A new study warns that less-common languages are in danger of disappearing from the Internet.
Tongues including Icelandic, Latvian, Lithuanian and Maltese simply have too few speakers to gain a foothold, and too few examples online to power translation engines. While they are among those with the highest risk for digital extinction, no language — other than English — is safe. Even Dutch, French, German, Italian and Spanish were shown to have no better than "moderate support," when it came to resources to fuel increasingly sophisticated technology such as speech-to-text and voice-controlled devices.
The study, "Europe's Languages in the Digital Age," was carried out by META-NET, a European nonprofit that aims to future-proof at least 30 of the 80 languages spoken in Europe. META-NET has designated today (Sept. 26) as The European Day of Languages.
The researchers assessed language technology software, including spell and grammar checkers, virtual personal assistants such as Siri on the iPhone, online translators such as Google Translate and car navigation systems to see how well languages are represented digitally.
Languages are often automatically translated by comparing each new sentence against thousands of sentences previously translated by people and stored in a database. The better the match, the more accurate the result. But statistical methods are doomed to fail in the case of languages with smaller pools of sample data, the study said.
"The gap between 'big' and 'small' languages still keeps widening," Georg Rehm, co-editor of the study, said in a statement. "We have to make sure that we equip all smaller and under-resourced languages with the needed base technologies, otherwise these languages are doomed to digital extinction."

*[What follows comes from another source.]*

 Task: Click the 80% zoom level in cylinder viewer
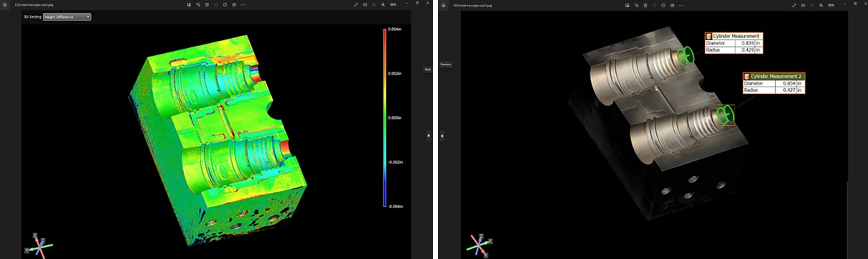[831, 4]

META-NET says the gaps in technology across European languages must be overcome to establish a single digital market, one where language does not hamper the flow of information. But the barriers are huge, they say. The deep-rooted English-language focus of most research and development is one big hurdle. In addition, Europe's oldest languages are imperiled by the inherent difficulties, little interest and insufficient funds on the part of tech companies.